The Corona Company

Though I handle others from time to time, most of the pens I restore are British: Swans, Conway Stewarts, Summits and Mentmores, those pens we know so well and rightly appreciate for their quality and style. However, there are older British pens of equally high quality that are rarely seen and are unknown to most people.

The Corona company made such pens for a few years between 1916 and the early 20s. The company was run by Henry Dixon and between leaving Mabie Todd and joining De La Rue. His brother James, later the originator of the Summit pen ran the Maxim pen company at that time. Both these companies were based in Southport.

Probably made for the British Industrial Fair in London in 1918, these amazing over-feeds were purely exhibition pieces; the pens for sale had ordinary nibs. The chasing on these pens is worthy of note, quite unlike anything else at the time.

This splendid matchstick filler is also beautifully chased. No matchstick was actually required. The turned spigot on the cap fitted the aperture exactly.

These pens are exceptional for that or any other time. Had Henry Dixon not moved to other things, how might Corona pens have developed in the era of lever and button fillers?

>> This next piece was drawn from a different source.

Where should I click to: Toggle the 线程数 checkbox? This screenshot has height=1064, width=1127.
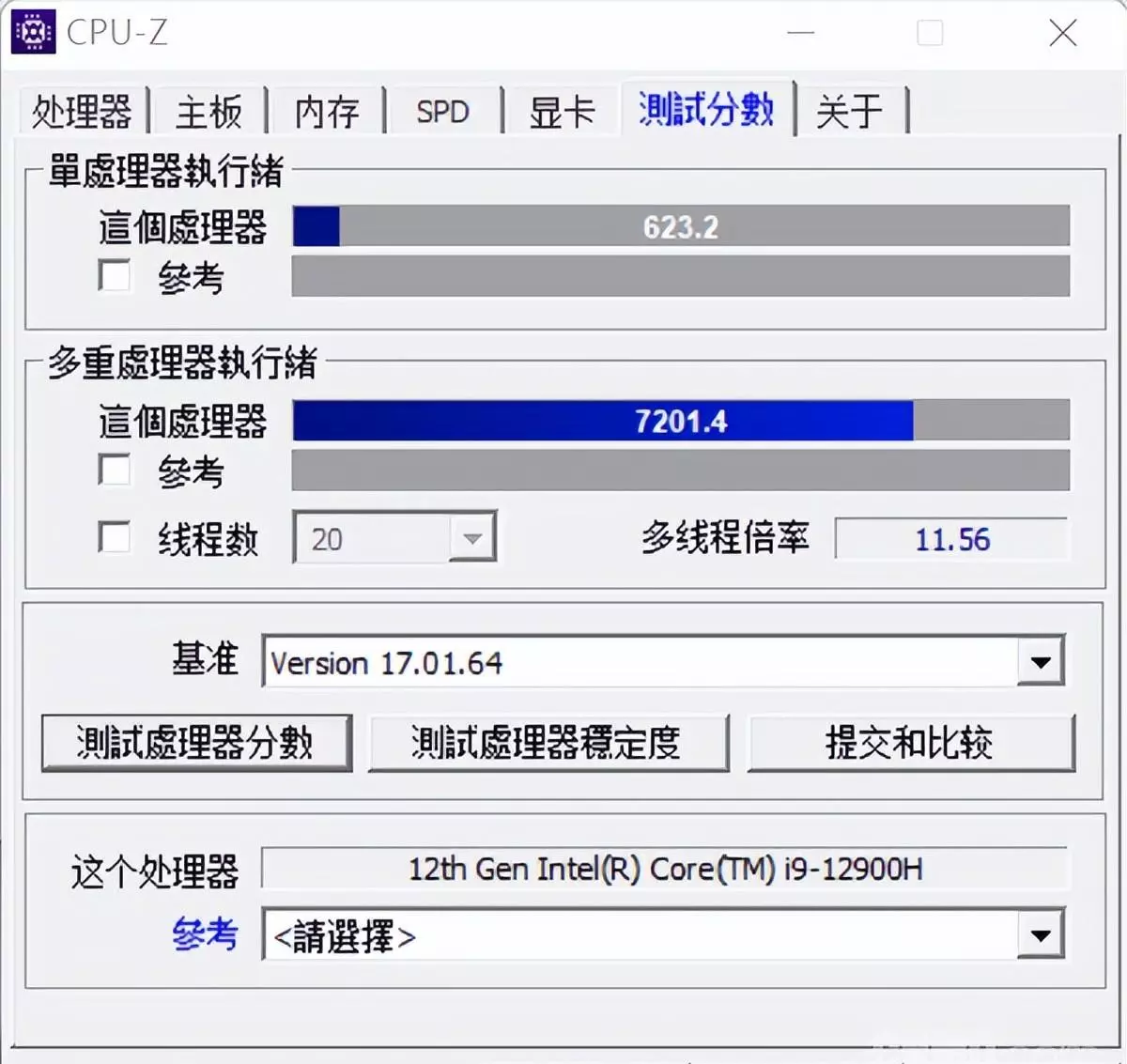click(115, 538)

Many thanks to Andy Russell for information and excellent photographs.


2 thoughts on “The Corona Company

  1. Corona did continue long enough as a manufacturing company after their move to London c1920 to at least advertise a number of lever fillers. I have an original flyer featuring these showing their High Holborn address, but I have no idea as to whether these were actually ever produced – I have not yet been able to find any examples of them. At about this time, the company was taken over fully by De La Rue to become the main service depot for their pens, and in this guise they survived until after the end of WWII.

    1. I should add that the oval and round recessed lever paddles on the pens shown in the flyer mentioned above are very typical of DLR pens of the early 1920s (‘Onoto the Pen’ page 92 for those who own a copy). This raises the question as to whether Corona originated the design that was taken up later by DLR, or whether DLR actually produced (or intended to produce) the pens for Corona.